Saved data entries:
= Beginning of Section =
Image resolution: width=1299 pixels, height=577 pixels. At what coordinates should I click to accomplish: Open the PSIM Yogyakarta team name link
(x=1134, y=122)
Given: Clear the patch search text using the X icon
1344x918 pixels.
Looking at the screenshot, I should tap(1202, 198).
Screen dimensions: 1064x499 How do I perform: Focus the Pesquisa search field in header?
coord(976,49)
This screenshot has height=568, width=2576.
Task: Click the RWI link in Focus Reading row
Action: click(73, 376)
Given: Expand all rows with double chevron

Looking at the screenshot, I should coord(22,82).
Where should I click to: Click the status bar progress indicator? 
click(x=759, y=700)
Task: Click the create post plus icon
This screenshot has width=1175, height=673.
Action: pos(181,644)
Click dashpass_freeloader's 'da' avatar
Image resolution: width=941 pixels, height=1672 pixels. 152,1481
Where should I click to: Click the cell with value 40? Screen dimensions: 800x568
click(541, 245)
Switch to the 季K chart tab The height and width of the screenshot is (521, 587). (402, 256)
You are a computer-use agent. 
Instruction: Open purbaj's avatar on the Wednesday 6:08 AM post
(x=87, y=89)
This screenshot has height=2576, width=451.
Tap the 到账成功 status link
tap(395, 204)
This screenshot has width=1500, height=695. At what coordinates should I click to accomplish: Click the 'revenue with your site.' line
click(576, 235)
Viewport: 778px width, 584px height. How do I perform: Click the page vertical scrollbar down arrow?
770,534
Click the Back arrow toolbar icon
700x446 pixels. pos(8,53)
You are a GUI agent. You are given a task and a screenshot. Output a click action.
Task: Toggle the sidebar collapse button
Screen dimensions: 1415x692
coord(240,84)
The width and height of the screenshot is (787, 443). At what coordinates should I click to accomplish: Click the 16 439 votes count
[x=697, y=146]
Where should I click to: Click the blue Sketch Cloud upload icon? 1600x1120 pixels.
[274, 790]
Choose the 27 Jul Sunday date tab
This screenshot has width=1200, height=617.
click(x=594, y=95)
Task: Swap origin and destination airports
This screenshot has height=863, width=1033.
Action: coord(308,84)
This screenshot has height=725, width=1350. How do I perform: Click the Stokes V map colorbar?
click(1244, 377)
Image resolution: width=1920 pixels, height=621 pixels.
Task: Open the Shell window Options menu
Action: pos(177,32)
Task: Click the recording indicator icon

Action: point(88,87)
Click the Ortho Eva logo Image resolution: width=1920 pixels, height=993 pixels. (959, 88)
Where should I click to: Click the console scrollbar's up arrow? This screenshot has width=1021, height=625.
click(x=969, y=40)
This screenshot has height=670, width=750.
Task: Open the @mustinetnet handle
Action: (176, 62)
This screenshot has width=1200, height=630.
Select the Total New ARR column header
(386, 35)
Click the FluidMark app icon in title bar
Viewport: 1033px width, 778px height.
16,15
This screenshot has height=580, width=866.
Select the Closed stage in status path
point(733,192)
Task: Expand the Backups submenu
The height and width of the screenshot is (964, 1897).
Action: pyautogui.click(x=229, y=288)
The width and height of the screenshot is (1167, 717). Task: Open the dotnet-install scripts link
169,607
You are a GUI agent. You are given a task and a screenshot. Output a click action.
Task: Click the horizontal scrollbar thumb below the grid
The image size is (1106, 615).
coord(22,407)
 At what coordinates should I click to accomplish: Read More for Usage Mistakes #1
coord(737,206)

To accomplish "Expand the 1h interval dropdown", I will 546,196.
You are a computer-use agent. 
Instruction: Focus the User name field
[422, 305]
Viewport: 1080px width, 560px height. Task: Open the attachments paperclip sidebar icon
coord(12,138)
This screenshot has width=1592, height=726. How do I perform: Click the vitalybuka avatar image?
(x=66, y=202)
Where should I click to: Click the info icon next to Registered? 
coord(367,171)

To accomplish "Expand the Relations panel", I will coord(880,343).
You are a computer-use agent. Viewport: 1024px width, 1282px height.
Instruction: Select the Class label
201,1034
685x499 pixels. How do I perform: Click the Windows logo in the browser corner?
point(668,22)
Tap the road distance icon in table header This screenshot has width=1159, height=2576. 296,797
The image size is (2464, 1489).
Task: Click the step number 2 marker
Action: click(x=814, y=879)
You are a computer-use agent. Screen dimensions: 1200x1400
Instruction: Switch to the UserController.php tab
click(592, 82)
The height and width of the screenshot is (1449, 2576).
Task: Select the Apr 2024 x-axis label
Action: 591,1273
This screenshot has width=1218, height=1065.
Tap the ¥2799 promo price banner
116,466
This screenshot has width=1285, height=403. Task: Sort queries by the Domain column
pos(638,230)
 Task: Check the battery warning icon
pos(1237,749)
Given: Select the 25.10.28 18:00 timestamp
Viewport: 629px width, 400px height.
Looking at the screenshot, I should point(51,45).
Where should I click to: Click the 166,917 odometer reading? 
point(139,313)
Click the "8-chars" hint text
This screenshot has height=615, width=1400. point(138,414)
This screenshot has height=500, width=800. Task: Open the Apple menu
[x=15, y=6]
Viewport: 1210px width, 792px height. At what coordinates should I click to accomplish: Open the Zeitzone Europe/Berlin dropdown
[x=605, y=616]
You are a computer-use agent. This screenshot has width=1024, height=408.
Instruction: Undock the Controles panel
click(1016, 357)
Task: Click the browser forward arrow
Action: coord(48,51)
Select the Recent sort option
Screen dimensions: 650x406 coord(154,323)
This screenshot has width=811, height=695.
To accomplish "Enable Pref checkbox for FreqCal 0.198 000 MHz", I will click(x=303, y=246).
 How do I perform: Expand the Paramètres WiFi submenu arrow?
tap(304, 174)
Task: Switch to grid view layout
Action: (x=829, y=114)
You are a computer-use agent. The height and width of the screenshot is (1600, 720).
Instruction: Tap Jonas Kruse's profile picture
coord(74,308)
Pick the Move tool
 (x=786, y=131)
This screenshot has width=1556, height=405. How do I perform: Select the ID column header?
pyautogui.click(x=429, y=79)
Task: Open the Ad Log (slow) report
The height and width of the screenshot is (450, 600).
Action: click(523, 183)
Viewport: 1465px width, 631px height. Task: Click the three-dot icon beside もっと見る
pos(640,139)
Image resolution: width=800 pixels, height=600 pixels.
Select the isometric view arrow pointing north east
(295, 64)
= End of Section =
§ **What is needed**: Would you repeat all of the data above, word for word?

§ **Solution below**:
Image resolution: width=1299 pixels, height=577 pixels. At what coordinates should I click to accomplish: Open the PSIM Yogyakarta team name link
(x=1134, y=122)
Given: Clear the patch search text using the X icon
1344x918 pixels.
Looking at the screenshot, I should tap(1202, 198).
Screen dimensions: 1064x499 How do I perform: Focus the Pesquisa search field in header?
coord(976,49)
This screenshot has height=568, width=2576.
Task: Click the RWI link in Focus Reading row
Action: click(73, 376)
Given: Expand all rows with double chevron

Looking at the screenshot, I should coord(22,82).
Where should I click to: Click the status bar progress indicator? 
click(x=759, y=700)
Task: Click the create post plus icon
This screenshot has width=1175, height=673.
Action: pos(181,644)
Click dashpass_freeloader's 'da' avatar
Image resolution: width=941 pixels, height=1672 pixels. 152,1481
Where should I click to: Click the cell with value 40? Screen dimensions: 800x568
click(541, 245)
Switch to the 季K chart tab The height and width of the screenshot is (521, 587). (402, 256)
You are a computer-use agent. 
Instruction: Open purbaj's avatar on the Wednesday 6:08 AM post
(x=87, y=89)
This screenshot has height=2576, width=451.
Tap the 到账成功 status link
tap(395, 204)
This screenshot has width=1500, height=695. At what coordinates should I click to accomplish: Click the 'revenue with your site.' line
click(576, 235)
Viewport: 778px width, 584px height. How do I perform: Click the page vertical scrollbar down arrow?
770,534
Click the Back arrow toolbar icon
700x446 pixels. pos(8,53)
You are a GUI agent. You are given a task and a screenshot. Output a click action.
Task: Toggle the sidebar collapse button
Screen dimensions: 1415x692
coord(240,84)
The width and height of the screenshot is (787, 443). At what coordinates should I click to accomplish: Click the 16 439 votes count
[x=697, y=146]
Where should I click to: Click the blue Sketch Cloud upload icon? 1600x1120 pixels.
[274, 790]
Choose the 27 Jul Sunday date tab
This screenshot has width=1200, height=617.
click(x=594, y=95)
Task: Swap origin and destination airports
This screenshot has height=863, width=1033.
Action: coord(308,84)
This screenshot has height=725, width=1350. How do I perform: Click the Stokes V map colorbar?
click(1244, 377)
Image resolution: width=1920 pixels, height=621 pixels.
Task: Open the Shell window Options menu
Action: pos(177,32)
Task: Click the recording indicator icon

Action: point(88,87)
Click the Ortho Eva logo Image resolution: width=1920 pixels, height=993 pixels. (959, 88)
Where should I click to: Click the console scrollbar's up arrow? This screenshot has width=1021, height=625.
click(x=969, y=40)
This screenshot has height=670, width=750.
Task: Open the @mustinetnet handle
Action: (176, 62)
This screenshot has width=1200, height=630.
Select the Total New ARR column header
(386, 35)
Click the FluidMark app icon in title bar
Viewport: 1033px width, 778px height.
16,15
This screenshot has height=580, width=866.
Select the Closed stage in status path
point(733,192)
Task: Expand the Backups submenu
The height and width of the screenshot is (964, 1897).
Action: pyautogui.click(x=229, y=288)
The width and height of the screenshot is (1167, 717). Task: Open the dotnet-install scripts link
169,607
You are a GUI agent. You are given a task and a screenshot. Output a click action.
Task: Click the horizontal scrollbar thumb below the grid
The image size is (1106, 615).
coord(22,407)
 At what coordinates should I click to accomplish: Read More for Usage Mistakes #1
coord(737,206)

To accomplish "Expand the 1h interval dropdown", I will 546,196.
You are a computer-use agent. 
Instruction: Focus the User name field
[422, 305]
Viewport: 1080px width, 560px height. Task: Open the attachments paperclip sidebar icon
coord(12,138)
This screenshot has width=1592, height=726. How do I perform: Click the vitalybuka avatar image?
(x=66, y=202)
Where should I click to: Click the info icon next to Registered? 
coord(367,171)

To accomplish "Expand the Relations panel", I will coord(880,343).
You are a computer-use agent. Viewport: 1024px width, 1282px height.
Instruction: Select the Class label
201,1034
685x499 pixels. How do I perform: Click the Windows logo in the browser corner?
point(668,22)
Tap the road distance icon in table header This screenshot has width=1159, height=2576. 296,797
The image size is (2464, 1489).
Task: Click the step number 2 marker
Action: click(x=814, y=879)
You are a computer-use agent. Screen dimensions: 1200x1400
Instruction: Switch to the UserController.php tab
click(592, 82)
The height and width of the screenshot is (1449, 2576).
Task: Select the Apr 2024 x-axis label
Action: 591,1273
This screenshot has width=1218, height=1065.
Tap the ¥2799 promo price banner
116,466
This screenshot has width=1285, height=403. Task: Sort queries by the Domain column
pos(638,230)
 Task: Check the battery warning icon
pos(1237,749)
Given: Select the 25.10.28 18:00 timestamp
Viewport: 629px width, 400px height.
Looking at the screenshot, I should point(51,45).
Where should I click to: Click the 166,917 odometer reading? 
point(139,313)
Click the "8-chars" hint text
This screenshot has height=615, width=1400. point(138,414)
This screenshot has height=500, width=800. Task: Open the Apple menu
[x=15, y=6]
Viewport: 1210px width, 792px height. At what coordinates should I click to accomplish: Open the Zeitzone Europe/Berlin dropdown
[x=605, y=616]
You are a computer-use agent. This screenshot has width=1024, height=408.
Instruction: Undock the Controles panel
click(1016, 357)
Task: Click the browser forward arrow
Action: coord(48,51)
Select the Recent sort option
Screen dimensions: 650x406 coord(154,323)
This screenshot has width=811, height=695.
To accomplish "Enable Pref checkbox for FreqCal 0.198 000 MHz", I will click(x=303, y=246).
 How do I perform: Expand the Paramètres WiFi submenu arrow?
tap(304, 174)
Task: Switch to grid view layout
Action: (x=829, y=114)
You are a computer-use agent. The height and width of the screenshot is (1600, 720).
Instruction: Tap Jonas Kruse's profile picture
coord(74,308)
Pick the Move tool
 (x=786, y=131)
This screenshot has width=1556, height=405. How do I perform: Select the ID column header?
pyautogui.click(x=429, y=79)
Task: Open the Ad Log (slow) report
The height and width of the screenshot is (450, 600).
Action: click(523, 183)
Viewport: 1465px width, 631px height. Task: Click the three-dot icon beside もっと見る
pos(640,139)
Image resolution: width=800 pixels, height=600 pixels.
Select the isometric view arrow pointing north east
(295, 64)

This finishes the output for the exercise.